The Office of the Presidential Adviser on the Peace Process
(OPAPP) on Tuesday said the Government of the Philippines (GPH) peace panel
conducted and participated in 553 consultations among the various stakeholders
of the Bangsamoro peace process from 2010 up until the completion of the
Comprehensive Agreement on the Bangsamoro (CAB) and the drafting of the
proposed Bangsamoro Basic Law (BBL).
“[This number] covers only the consultations conducted by
the peace panel in Mindanao up to early 2015.
It does not cover the number of consultations carried out by other
officials/units of OPAPP, nor the number of consultations carried out by
Congress, through its respective chamber committees, especially the House Ad
Hoc Committee on the BBL, not just in Mindanao but all over the Philippines,”
OPAPP Secretary Teresita Quintos Deles stated in a Facebook post.
“The fact is that the draft BBL has broken all congressional
records in the number of consultations carried out on a legislative bill,” she
added. “The fact is that certain Senators never paid it a bit of attention
until the tragedy of Mamasapano gave them a platform to grandstand on the pain
of its victims.”
Out of these 553 consultation activities, the peace panel
met 10 times with representatives and supporters of the Moro National
Liberation Front (MNLF), six times with members and representatives of the
Sultanates in Mindanao , 32 times with
representatives and groups of indigenous peoples (IPs), and 100 times with
leaders and officials of local government units (LGUs).

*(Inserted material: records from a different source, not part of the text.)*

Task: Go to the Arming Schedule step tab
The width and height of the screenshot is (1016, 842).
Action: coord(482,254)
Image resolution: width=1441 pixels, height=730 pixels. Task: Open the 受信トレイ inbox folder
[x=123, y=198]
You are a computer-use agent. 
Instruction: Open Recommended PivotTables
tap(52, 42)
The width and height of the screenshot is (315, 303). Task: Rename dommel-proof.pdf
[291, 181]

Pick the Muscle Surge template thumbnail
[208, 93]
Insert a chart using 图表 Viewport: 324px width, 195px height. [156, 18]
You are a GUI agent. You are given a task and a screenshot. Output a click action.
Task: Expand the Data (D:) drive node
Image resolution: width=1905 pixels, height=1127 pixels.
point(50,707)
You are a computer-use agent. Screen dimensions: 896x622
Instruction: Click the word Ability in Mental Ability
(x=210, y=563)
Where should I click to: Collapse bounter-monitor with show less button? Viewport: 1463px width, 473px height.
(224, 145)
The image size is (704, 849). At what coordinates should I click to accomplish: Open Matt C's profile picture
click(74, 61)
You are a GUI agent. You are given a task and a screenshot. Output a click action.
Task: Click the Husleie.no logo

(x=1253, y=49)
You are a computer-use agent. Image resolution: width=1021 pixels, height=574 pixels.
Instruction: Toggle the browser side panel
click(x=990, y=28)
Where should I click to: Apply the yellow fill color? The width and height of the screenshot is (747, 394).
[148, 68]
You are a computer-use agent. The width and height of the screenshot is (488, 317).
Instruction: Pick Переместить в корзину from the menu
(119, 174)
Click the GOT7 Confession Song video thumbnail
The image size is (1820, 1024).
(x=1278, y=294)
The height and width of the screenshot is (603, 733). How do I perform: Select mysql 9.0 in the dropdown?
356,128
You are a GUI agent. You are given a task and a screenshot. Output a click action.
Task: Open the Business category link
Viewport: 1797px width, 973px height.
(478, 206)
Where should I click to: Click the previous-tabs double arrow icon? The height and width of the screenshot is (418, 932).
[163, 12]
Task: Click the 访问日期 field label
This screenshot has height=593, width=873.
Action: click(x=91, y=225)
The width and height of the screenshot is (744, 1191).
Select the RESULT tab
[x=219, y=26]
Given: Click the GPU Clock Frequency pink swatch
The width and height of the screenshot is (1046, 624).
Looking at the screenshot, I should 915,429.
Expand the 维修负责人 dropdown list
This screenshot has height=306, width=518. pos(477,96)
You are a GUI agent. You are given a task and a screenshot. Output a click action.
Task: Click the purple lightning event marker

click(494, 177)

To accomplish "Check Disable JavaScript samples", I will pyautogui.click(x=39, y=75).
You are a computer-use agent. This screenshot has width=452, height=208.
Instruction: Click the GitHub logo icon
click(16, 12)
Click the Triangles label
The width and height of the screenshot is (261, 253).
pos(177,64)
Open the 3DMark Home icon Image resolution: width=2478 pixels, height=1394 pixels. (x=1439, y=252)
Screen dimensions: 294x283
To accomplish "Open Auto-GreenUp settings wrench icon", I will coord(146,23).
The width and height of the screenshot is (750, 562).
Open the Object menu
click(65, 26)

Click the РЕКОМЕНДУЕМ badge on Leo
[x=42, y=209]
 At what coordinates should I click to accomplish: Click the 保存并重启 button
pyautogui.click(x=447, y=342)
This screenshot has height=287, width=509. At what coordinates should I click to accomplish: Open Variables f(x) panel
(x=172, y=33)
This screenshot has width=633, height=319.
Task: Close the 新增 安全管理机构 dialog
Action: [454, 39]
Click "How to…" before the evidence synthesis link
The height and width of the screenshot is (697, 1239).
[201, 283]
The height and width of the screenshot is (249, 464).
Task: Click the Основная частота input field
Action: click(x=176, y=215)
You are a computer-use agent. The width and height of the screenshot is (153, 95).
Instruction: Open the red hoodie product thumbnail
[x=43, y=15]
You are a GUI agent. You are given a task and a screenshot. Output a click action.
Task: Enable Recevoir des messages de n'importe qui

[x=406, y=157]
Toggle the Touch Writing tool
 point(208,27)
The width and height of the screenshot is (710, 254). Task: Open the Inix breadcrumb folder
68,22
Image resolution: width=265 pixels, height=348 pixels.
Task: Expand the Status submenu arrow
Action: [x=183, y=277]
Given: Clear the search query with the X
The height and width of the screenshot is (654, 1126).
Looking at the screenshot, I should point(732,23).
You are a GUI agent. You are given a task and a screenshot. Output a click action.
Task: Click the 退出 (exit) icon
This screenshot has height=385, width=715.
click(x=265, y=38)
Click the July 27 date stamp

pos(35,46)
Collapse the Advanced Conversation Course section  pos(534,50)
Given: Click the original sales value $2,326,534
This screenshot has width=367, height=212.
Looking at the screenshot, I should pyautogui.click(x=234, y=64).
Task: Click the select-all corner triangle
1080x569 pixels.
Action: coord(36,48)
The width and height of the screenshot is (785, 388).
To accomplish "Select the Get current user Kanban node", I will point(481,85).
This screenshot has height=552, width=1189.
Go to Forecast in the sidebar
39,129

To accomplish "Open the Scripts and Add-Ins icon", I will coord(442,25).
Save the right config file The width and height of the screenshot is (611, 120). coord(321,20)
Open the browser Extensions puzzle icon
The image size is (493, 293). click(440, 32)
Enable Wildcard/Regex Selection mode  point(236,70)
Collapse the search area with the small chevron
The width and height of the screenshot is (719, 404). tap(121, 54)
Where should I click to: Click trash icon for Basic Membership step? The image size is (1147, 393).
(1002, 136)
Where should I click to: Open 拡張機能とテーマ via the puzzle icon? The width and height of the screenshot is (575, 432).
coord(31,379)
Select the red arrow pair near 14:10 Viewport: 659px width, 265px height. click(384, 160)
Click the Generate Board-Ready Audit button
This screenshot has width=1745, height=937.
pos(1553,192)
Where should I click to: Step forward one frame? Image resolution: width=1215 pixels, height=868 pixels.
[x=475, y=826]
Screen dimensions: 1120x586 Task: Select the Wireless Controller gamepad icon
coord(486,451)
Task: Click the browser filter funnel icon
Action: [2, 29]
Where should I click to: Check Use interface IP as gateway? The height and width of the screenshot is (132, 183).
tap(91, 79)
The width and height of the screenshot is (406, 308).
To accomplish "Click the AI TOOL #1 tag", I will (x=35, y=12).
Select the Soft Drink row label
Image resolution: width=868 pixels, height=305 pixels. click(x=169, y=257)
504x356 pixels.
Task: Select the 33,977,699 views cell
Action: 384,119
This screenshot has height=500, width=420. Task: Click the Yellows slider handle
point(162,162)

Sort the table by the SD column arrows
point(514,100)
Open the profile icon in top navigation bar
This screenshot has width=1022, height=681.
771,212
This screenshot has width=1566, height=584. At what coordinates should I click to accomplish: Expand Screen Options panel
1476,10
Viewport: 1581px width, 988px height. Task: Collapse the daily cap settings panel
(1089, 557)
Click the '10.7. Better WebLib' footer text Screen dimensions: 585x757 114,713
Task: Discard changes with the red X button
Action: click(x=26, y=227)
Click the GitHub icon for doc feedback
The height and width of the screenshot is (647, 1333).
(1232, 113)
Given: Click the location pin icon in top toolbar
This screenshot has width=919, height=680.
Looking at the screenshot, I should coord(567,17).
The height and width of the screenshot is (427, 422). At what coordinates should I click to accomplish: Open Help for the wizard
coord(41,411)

From all of these engagements and interactions with the
different stakeholders, the peace panel took into consideration their
positions, insights and suggestions as inputs to the peace negotiations, the
signed Framework Agreement on the Bangsamoro in 2012, and the CAB which served
as the basis for the BBL. Parallel to these, the Moro Islamic Liberation Front
and the Bangsamoro Transition Commission were also reported to have conducted
their own consultations.
GPH peace panel chair Professor Miriam Coronel–Ferrer also
stressed that these extensive and meaningful consultations were significant
enough to ensure that the draft BBL submitted to Congress was made more
inclusive and more substantive as a legislative document.
“Even before the peace negotiations resumed in 2010, it has
always been our practice and mandate to include all possible constituency and
stakeholders in the table because the product of this peace process will
determine, not ours, but their future and the fate of the Bangsamoro,” Ferrer
said. “At the same time, we also had consultations and briefings with the
members from both chambers of Congress to guarantee that the BBL would be
constitutionally firm and transparent.”
In a position paper dated May 18, 2015, which was submitted
to the Senate, the GPH peace panel noted that the House Ad Hoc Committee on the
BBL held 51 public hearings and consultations while the Senate Committee on
Local Government, chaired by Senator Ferdinand Marcos, conducted only 12 public
hearings and one briefing.
During the Vice-Presidential Debate held at University of
Santo Tomas (UST) last Sunday, Senator Marcos claimed that the government peace
panel did not conduct wide-based consultations for the Bangsamoro peace process
in Mindanao . “Ang kinausap lang ng gobyerno ay
ang MILF. Hindi ang mga kababaihan, LGUs, at MNLF. Dapat lahat ng sektor ay
kasama. (The government only spoke with the MILF. Not with the women, LGUs, and
MNLF. All sectors should be included),” Marcos claimed.
Deles, however, stressed that the government made sure that
the peace process was kept open and transparent to all stakeholders.
“Not many people were very interested in the peace process
then, but those who have always been closely monitoring its progress would
recall that we always have media sessions after the talks to update the public
on the state of the process,” she said.